Highlights: Voices of the Great War

Voices of the Great WarA packed cricket club was treated to a sublime evening of entertainment, provided by a team of local artists who supplied poetry and music, laughter and tears and left all who had the luck to be there with abiding memories of the Great War, as reflected in its poetry and popular music.


The show was devised and written by Roger Deats and presented by Roger, Ben Saunders, Huw Rowley, Judy Deats, Sue Roberts and Jeremy Rowe. The performance began with the evening sunshine flooding into the cricket club, appropriately reflecting the optimism and jingoism of 1914. As the sun set and darkness fell, so the poetry darkened, as the stark truth of the horrors of war struck home.

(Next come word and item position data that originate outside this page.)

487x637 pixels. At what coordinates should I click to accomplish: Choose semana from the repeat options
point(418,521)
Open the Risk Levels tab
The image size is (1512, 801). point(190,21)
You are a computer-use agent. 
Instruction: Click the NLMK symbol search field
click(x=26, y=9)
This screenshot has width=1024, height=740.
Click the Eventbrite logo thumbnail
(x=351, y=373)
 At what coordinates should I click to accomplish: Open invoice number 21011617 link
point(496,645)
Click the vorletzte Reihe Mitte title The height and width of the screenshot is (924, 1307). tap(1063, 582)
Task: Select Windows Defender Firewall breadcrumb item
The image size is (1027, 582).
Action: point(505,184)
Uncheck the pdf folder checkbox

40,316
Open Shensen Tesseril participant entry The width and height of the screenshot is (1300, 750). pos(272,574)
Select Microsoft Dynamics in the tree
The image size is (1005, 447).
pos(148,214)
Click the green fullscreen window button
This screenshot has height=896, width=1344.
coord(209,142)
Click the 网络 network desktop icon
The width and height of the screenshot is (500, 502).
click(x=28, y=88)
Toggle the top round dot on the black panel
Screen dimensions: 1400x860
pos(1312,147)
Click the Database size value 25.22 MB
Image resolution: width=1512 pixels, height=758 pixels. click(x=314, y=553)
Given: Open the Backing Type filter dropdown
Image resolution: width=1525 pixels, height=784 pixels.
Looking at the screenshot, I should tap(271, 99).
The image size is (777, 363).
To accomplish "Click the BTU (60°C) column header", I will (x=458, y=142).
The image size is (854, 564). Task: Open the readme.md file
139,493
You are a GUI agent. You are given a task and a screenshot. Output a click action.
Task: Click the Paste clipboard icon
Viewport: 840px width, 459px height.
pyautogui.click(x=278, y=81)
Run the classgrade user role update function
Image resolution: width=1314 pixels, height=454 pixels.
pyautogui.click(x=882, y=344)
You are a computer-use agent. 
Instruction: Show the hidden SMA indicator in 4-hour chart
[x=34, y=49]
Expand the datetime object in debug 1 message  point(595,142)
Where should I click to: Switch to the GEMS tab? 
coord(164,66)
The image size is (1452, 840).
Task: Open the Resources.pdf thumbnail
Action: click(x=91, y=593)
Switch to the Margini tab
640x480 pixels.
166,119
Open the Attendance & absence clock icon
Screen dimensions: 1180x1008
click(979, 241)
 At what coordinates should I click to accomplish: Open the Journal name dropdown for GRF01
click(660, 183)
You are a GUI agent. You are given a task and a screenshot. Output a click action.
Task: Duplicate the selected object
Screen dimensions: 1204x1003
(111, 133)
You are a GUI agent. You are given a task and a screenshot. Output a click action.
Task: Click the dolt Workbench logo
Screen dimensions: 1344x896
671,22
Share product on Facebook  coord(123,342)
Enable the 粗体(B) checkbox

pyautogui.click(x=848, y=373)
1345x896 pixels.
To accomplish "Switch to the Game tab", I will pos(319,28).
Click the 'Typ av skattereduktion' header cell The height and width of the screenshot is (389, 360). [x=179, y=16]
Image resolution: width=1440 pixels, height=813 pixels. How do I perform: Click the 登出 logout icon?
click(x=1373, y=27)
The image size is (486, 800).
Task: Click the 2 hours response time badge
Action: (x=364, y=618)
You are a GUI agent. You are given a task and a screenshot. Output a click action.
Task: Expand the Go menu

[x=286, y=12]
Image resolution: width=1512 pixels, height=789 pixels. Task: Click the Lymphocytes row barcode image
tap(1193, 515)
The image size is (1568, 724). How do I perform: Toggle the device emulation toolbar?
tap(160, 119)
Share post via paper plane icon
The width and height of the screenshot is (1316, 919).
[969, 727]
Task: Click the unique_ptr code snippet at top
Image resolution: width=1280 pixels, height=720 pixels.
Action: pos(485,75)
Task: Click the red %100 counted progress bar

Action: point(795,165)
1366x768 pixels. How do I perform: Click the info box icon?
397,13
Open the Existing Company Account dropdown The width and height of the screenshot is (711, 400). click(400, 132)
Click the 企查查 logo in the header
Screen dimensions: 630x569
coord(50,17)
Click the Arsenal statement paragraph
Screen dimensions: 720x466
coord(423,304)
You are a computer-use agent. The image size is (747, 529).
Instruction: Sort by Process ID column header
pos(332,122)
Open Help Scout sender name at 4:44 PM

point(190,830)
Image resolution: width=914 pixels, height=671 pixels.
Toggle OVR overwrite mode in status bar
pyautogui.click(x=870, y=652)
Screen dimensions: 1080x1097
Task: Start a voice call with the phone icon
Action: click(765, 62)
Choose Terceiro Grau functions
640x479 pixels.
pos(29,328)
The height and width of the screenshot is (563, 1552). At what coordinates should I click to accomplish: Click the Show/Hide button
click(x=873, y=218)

Poets such as Siegfried Sassoon and Wilfred Owen and the poet and composer Ivor Gurney reflected just this growing bleak realism in their works over the course of the war.

Interspersed between readings from the war poets were popular songs from the music hall and the trenches, highlighting the poignancy of the poems and providing a voice for the common man.

Cookham Dean Cricket Club was a particularly appropriate venue for “Voices of the Great War”. The view from the patio doors, beyond the cricket pitch, can hardly have changed over the past 100 years, nor can the values and camaraderie reflected in the club itself. Club chairman, Ian Davis, in a brief message of welcome, reminded the audience that one of the poets whose work was included in the programme was Julian Grenfell, the son of Lord Desborough. After Julian’s death in the war, his father introduced a cricket competition in his memory, which is now the oldest one day cricket competition in the world. Cookham Dean and their Under 13s would be playing their respective opening rounds of this year’s “Julian Cup” competition in two days’ time.

Tuesday’s audience greeted “Voices of the Great War” with prolonged and sustained applause and the show in its present format  must surely have an appeal reaching far beyond the Festival. It is to be hoped that Roger Deats and his cast will find other opportunities to perform it, resisting the temptation to change or “improve” it.